3. The IoT is enhancing causal inference methods
The economist Hal Varian, in his paper Big Data: New Tricks for Econometrics, emphasizes that machine learning techniques may allow for more effective ways to model complex relationships, but they do not address causality in the most appropriate way. In order to test the effect of a behavior change intervention, such as nudges, behavioral scientists have to rely mostly on experimental evidence collected in randomized control trials (RCTs). Similarly, digital marketers use A/B tests to infer the effectiveness of different web and mobile app frames to generate leads. Both RCTs and A/B tests are based on the scientific rule that correlation does not imply causation. Hence, the appropriate method to identify causal effects requires a good counterfactual that demonstrates what would have happened in the absence of the intervention or tested frame.
Behavioral scientists and marketers generally agree that personalization is a key factor to enhance effectiveness. Nudges might be more successful if they were personalized based on individual preferences and beliefs. IoT devices have the information necessary to go beyond ‘one-size-fits-all’ interventions. They can also monitor goals and achievements. Many Fintech apps already use these kinds of tools (e.g. Moneybox and PensionBee), but we still do not have solid evidence about their effectiveness. Apps are subject to selection bias, for example, if only conscientious and self-controlled individuals become users in the first place. In progress monitoring more particularly, it is also possible that some consumers avoid valuable feedback from IoT devices if it generates psychological discomfort – the so-called Ostrich effect. Since IoT technologies allow scientists and practitioners to randomly assign users to different experiences or conditions, they can be a helpful source of experimental data to solve problems that can’t be tackled by data mining and machine learning.

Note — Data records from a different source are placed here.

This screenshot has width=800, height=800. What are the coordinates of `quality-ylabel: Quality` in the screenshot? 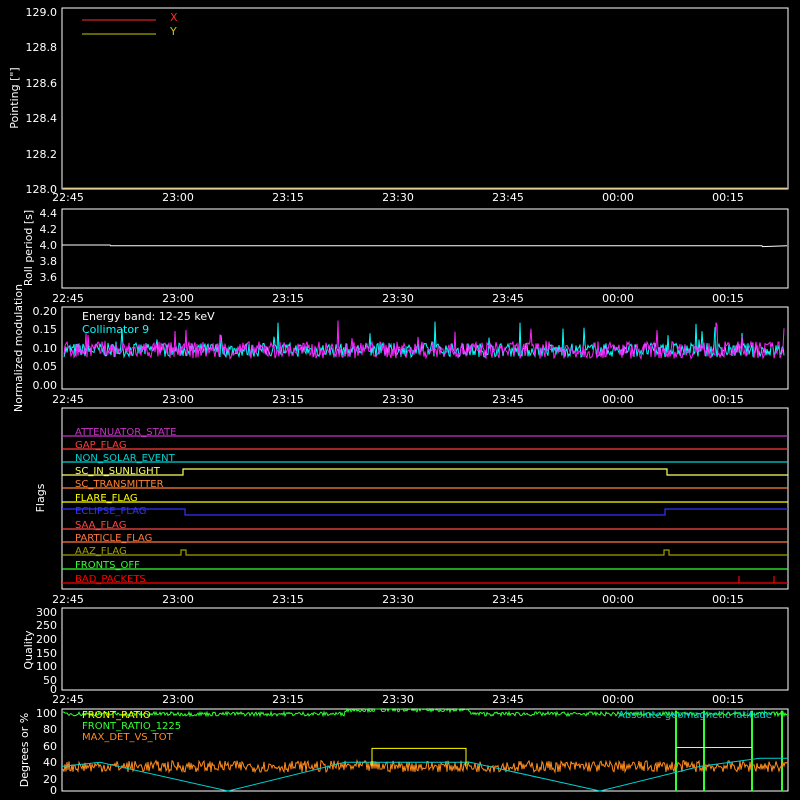 It's located at (28, 650).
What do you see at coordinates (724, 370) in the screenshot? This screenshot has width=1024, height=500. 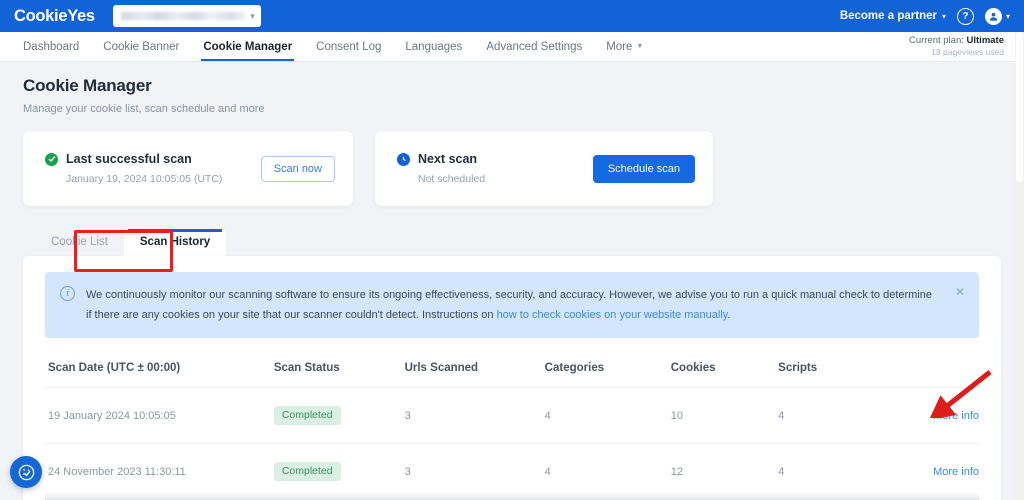 I see `col-header-cookies: Cookies` at bounding box center [724, 370].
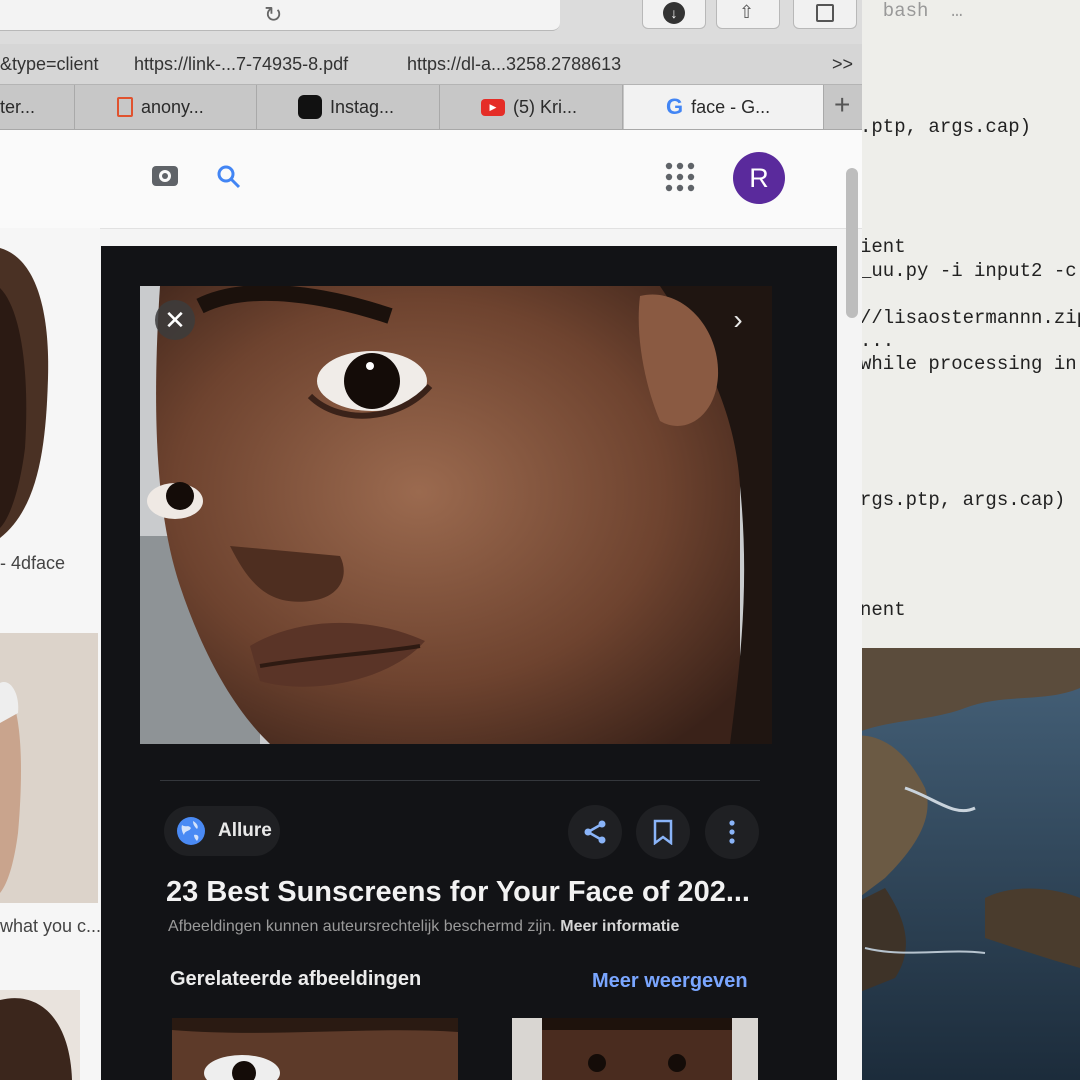  Describe the element at coordinates (241, 64) in the screenshot. I see `bookmark-item: https://link-...7-74935-8.pdf` at that location.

The combination of IoT, data analytics and behavioral science enables us to reach the highest level of empirical power in the DIKW pyramid (data, information, knowledge, and wisdom) framework. We can use data mining to extract information from data and knowledge engineering to extract knowledge from information. But to transform knowledge into wise behavioral predictions, we need to exploit new sources of personalized data offered by the IoT. As the game theorist John Von Neumann said: “There’s no sense in being precise when you don’t even know what you’re talking about”.